Exercise requirements: Every line of the listing that follows must be written out unchanged.

Data listing:

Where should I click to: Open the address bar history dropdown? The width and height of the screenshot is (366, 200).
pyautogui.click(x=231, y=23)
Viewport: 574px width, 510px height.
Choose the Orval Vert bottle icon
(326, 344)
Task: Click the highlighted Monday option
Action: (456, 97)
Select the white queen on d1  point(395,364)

Answer section:
Where should I click to: Open the address bar history dropdown? The width and height of the screenshot is (366, 200).
pyautogui.click(x=231, y=23)
Viewport: 574px width, 510px height.
Choose the Orval Vert bottle icon
(326, 344)
Task: Click the highlighted Monday option
Action: (456, 97)
Select the white queen on d1  point(395,364)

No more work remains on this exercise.